Последний день Заречья. Пепел и галоген
В русской литературе есть несколько текстов, неподатливых для кино и театра. Хотя инсценировать и снимать на камеру их то и дело пытаются, растущее число попыток лишь укрепляет легенду об их принципиальной невоплотимости в визуально-динамических искусствах. Но попытки будут продолжаться. Потому что у этих упрямых текстов есть еще одна фирменная черта – именно их особенно страстно ждут зрители на сцене или на экране. Дескать, в этот раз-то уж получится, вон какой титанищще взялся, вон какая командищща!
Упрямое и упругое
Эти произведения обладают повышенной аппетитностью для публики – они буквально присыпаны специями зрительских сверх-ожиданий, как Помпея пеплом.

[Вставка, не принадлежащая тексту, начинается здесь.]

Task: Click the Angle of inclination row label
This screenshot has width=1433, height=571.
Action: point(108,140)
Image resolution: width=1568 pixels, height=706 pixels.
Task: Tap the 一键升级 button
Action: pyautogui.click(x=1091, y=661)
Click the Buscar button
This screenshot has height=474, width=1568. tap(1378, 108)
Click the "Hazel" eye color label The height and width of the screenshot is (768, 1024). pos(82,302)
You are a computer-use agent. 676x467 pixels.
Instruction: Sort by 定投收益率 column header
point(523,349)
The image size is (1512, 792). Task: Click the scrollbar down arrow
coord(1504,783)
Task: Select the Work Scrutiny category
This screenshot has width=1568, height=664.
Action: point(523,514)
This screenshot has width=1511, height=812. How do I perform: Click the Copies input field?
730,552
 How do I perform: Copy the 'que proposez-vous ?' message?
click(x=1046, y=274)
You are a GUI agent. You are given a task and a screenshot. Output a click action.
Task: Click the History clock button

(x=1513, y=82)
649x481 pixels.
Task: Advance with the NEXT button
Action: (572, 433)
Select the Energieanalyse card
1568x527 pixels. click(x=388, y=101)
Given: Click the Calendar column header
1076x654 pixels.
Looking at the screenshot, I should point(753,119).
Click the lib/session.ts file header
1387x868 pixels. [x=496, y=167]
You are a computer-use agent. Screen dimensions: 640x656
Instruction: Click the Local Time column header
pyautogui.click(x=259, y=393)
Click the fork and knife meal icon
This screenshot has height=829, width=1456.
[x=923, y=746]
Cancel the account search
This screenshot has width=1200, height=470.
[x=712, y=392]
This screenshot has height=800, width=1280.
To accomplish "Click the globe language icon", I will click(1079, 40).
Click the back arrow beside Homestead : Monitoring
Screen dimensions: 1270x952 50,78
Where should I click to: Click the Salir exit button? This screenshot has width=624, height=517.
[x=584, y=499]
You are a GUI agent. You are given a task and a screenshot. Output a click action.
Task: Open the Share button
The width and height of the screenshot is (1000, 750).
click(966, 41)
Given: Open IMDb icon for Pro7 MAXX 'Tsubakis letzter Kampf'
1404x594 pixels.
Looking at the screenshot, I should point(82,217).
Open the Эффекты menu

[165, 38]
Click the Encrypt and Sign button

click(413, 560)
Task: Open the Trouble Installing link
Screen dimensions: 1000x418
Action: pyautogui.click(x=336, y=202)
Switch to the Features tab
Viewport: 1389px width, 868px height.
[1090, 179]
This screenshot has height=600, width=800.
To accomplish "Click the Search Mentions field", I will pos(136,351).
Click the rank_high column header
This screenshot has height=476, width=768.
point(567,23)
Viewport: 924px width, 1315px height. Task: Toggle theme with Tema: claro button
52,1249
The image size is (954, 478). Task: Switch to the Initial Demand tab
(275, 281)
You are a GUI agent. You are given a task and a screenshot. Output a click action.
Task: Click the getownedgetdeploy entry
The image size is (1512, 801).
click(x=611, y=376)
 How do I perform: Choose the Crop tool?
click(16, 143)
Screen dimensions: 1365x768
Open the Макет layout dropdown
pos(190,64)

Потом случается дежурно-повторяемое: благоговеющий зритель идёт на священную трапезу, с трепетом разгребает вилочкой гору пряностей, добирается до блюда, надкусывает, вкушает, жуёт. И, плюясь, уходит. Мол, всё не так, режиссёр дурак, ответы не получены, тема сисек не раскрыта, книга лучше.
На золотой ступеньке этого пьедестала невоплотимости толкаются плечами два чемпиона-медалиста – «Мастер и Маргарита» от Булгакова и «Бесы» Достоевского. По поводу булгаковского романа всё списывают на чертовщину (объяснять всё композиционной сумбурностью текста – это так скучно, фу!). У Достоевского причины не столь мистичны – нарратив у него не театральный.
Достоевский пьес не писал, более того, к театру был опасливо-равнодушен. Есть версия, что истово православной натуре Достоевского была не мила и заведомо подозрительна сама идея профессионального лицедейства. Впрочем, что бы там за душой ни было, сценическая непокорность страниц Федора Михайловича общеизвестна. Для театра его сюжеты слишком громоздки.
Хотя, казалось бы, культ диалогов и монологов как раз к драматургии и располагает. Но диалоги у Достоевского так изобильны и плотны, что аж ложка стоит. Стоит, торчит. И то в лоб тычется, то в глаз. Сценический Достоевский в равной степени труден и для режиссёра, и для зрителя.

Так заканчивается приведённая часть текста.